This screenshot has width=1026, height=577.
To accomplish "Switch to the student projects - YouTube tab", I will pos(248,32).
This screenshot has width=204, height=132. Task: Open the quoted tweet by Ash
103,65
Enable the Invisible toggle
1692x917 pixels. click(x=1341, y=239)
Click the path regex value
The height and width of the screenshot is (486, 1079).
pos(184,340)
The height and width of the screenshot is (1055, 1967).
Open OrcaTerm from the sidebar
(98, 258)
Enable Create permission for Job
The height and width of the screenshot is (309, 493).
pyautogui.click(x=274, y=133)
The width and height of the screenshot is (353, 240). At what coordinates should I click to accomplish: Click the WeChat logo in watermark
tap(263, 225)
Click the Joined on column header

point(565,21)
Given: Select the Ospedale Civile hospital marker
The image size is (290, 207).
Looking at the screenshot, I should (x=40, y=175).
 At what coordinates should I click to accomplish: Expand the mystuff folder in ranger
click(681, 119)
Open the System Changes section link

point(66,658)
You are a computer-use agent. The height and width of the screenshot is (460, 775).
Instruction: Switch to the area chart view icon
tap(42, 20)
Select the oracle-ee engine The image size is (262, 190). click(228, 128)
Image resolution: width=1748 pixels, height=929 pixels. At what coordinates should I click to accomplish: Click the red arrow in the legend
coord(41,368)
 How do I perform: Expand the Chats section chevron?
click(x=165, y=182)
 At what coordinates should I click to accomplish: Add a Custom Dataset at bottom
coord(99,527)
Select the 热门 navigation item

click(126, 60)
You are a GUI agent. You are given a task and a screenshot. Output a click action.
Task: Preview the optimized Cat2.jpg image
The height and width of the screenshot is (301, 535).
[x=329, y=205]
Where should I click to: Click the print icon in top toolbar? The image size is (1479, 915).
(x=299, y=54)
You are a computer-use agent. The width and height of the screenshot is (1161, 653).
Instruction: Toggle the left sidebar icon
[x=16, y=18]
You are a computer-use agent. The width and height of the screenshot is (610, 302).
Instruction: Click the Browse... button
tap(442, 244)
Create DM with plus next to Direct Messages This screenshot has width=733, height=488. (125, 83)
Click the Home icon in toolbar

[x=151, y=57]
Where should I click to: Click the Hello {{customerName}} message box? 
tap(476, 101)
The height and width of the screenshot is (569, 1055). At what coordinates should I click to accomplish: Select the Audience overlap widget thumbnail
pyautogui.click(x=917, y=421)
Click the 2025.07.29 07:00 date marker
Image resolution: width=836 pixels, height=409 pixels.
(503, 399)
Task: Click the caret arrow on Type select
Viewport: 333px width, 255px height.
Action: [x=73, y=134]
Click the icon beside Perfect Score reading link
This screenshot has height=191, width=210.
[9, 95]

* [The problem] Return every line of the data above word for word, with nothing changed, added, or left out.

* [Full solution]
This screenshot has width=1026, height=577.
To accomplish "Switch to the student projects - YouTube tab", I will pos(248,32).
This screenshot has width=204, height=132. Task: Open the quoted tweet by Ash
103,65
Enable the Invisible toggle
1692x917 pixels. click(x=1341, y=239)
Click the path regex value
The height and width of the screenshot is (486, 1079).
pos(184,340)
The height and width of the screenshot is (1055, 1967).
Open OrcaTerm from the sidebar
(98, 258)
Enable Create permission for Job
The height and width of the screenshot is (309, 493).
pyautogui.click(x=274, y=133)
The width and height of the screenshot is (353, 240). At what coordinates should I click to accomplish: Click the WeChat logo in watermark
tap(263, 225)
Click the Joined on column header

point(565,21)
Given: Select the Ospedale Civile hospital marker
The image size is (290, 207).
Looking at the screenshot, I should (x=40, y=175).
 At what coordinates should I click to accomplish: Expand the mystuff folder in ranger
click(681, 119)
Open the System Changes section link

point(66,658)
You are a computer-use agent. The height and width of the screenshot is (460, 775).
Instruction: Switch to the area chart view icon
tap(42, 20)
Select the oracle-ee engine The image size is (262, 190). click(228, 128)
Image resolution: width=1748 pixels, height=929 pixels. At what coordinates should I click to accomplish: Click the red arrow in the legend
coord(41,368)
 How do I perform: Expand the Chats section chevron?
click(x=165, y=182)
 At what coordinates should I click to accomplish: Add a Custom Dataset at bottom
coord(99,527)
Select the 热门 navigation item

click(126, 60)
You are a GUI agent. You are given a task and a screenshot. Output a click action.
Task: Preview the optimized Cat2.jpg image
The height and width of the screenshot is (301, 535).
[x=329, y=205]
Where should I click to: Click the print icon in top toolbar? The image size is (1479, 915).
(x=299, y=54)
You are a computer-use agent. The width and height of the screenshot is (1161, 653).
Instruction: Toggle the left sidebar icon
[x=16, y=18]
You are a computer-use agent. The width and height of the screenshot is (610, 302).
Instruction: Click the Browse... button
tap(442, 244)
Create DM with plus next to Direct Messages This screenshot has width=733, height=488. (125, 83)
Click the Home icon in toolbar

[x=151, y=57]
Where should I click to: Click the Hello {{customerName}} message box? 
tap(476, 101)
The height and width of the screenshot is (569, 1055). At what coordinates should I click to accomplish: Select the Audience overlap widget thumbnail
pyautogui.click(x=917, y=421)
Click the 2025.07.29 07:00 date marker
Image resolution: width=836 pixels, height=409 pixels.
(503, 399)
Task: Click the caret arrow on Type select
Viewport: 333px width, 255px height.
Action: [x=73, y=134]
Click the icon beside Perfect Score reading link
This screenshot has height=191, width=210.
[9, 95]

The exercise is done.